RAW DATA below:

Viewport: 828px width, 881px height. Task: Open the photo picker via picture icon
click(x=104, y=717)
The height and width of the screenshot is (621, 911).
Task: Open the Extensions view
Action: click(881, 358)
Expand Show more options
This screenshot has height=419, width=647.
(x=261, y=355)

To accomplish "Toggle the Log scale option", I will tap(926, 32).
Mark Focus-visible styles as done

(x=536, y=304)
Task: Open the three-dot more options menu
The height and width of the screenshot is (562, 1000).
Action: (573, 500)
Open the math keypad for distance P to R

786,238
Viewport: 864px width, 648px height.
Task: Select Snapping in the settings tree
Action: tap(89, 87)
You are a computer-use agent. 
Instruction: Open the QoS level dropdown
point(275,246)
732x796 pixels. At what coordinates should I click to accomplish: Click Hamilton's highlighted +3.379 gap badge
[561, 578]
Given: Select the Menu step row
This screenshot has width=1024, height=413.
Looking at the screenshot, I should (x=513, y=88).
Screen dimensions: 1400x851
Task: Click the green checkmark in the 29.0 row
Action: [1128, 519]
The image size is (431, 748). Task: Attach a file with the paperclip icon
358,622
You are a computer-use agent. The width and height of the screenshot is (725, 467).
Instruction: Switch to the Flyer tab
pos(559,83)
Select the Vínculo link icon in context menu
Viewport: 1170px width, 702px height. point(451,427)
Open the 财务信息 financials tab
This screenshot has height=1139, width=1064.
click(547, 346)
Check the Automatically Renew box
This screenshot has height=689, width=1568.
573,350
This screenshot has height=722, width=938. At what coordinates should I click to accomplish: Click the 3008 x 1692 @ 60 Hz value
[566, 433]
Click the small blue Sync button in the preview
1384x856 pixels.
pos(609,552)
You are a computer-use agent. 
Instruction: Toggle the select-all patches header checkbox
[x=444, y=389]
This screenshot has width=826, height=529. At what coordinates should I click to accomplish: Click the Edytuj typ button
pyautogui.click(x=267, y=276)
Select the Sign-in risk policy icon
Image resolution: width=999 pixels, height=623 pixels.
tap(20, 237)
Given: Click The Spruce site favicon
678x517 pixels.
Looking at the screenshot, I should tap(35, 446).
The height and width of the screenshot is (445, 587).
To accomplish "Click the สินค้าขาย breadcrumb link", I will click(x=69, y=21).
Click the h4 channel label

End of RAW DATA.

## WORK TO BE COMPLETED
Copy every record above exactly as it stands.

## EXPECTED OUTPUT
Viewport: 828px width, 881px height. Task: Open the photo picker via picture icon
click(x=104, y=717)
The height and width of the screenshot is (621, 911).
Task: Open the Extensions view
Action: click(881, 358)
Expand Show more options
This screenshot has height=419, width=647.
(x=261, y=355)

To accomplish "Toggle the Log scale option", I will tap(926, 32).
Mark Focus-visible styles as done

(x=536, y=304)
Task: Open the three-dot more options menu
The height and width of the screenshot is (562, 1000).
Action: (573, 500)
Open the math keypad for distance P to R

786,238
Viewport: 864px width, 648px height.
Task: Select Snapping in the settings tree
Action: tap(89, 87)
You are a computer-use agent. 
Instruction: Open the QoS level dropdown
point(275,246)
732x796 pixels. At what coordinates should I click to accomplish: Click Hamilton's highlighted +3.379 gap badge
[561, 578]
Given: Select the Menu step row
This screenshot has width=1024, height=413.
Looking at the screenshot, I should (x=513, y=88).
Screen dimensions: 1400x851
Task: Click the green checkmark in the 29.0 row
Action: [1128, 519]
The image size is (431, 748). Task: Attach a file with the paperclip icon
358,622
You are a computer-use agent. The width and height of the screenshot is (725, 467).
Instruction: Switch to the Flyer tab
pos(559,83)
Select the Vínculo link icon in context menu
Viewport: 1170px width, 702px height. point(451,427)
Open the 财务信息 financials tab
This screenshot has height=1139, width=1064.
click(547, 346)
Check the Automatically Renew box
This screenshot has height=689, width=1568.
573,350
This screenshot has height=722, width=938. At what coordinates should I click to accomplish: Click the 3008 x 1692 @ 60 Hz value
[566, 433]
Click the small blue Sync button in the preview
1384x856 pixels.
pos(609,552)
You are a computer-use agent. 
Instruction: Toggle the select-all patches header checkbox
[x=444, y=389]
This screenshot has width=826, height=529. At what coordinates should I click to accomplish: Click the Edytuj typ button
pyautogui.click(x=267, y=276)
Select the Sign-in risk policy icon
Image resolution: width=999 pixels, height=623 pixels.
tap(20, 237)
Given: Click The Spruce site favicon
678x517 pixels.
Looking at the screenshot, I should tap(35, 446).
The height and width of the screenshot is (445, 587).
To accomplish "Click the สินค้าขาย breadcrumb link", I will click(x=69, y=21).
Click the h4 channel label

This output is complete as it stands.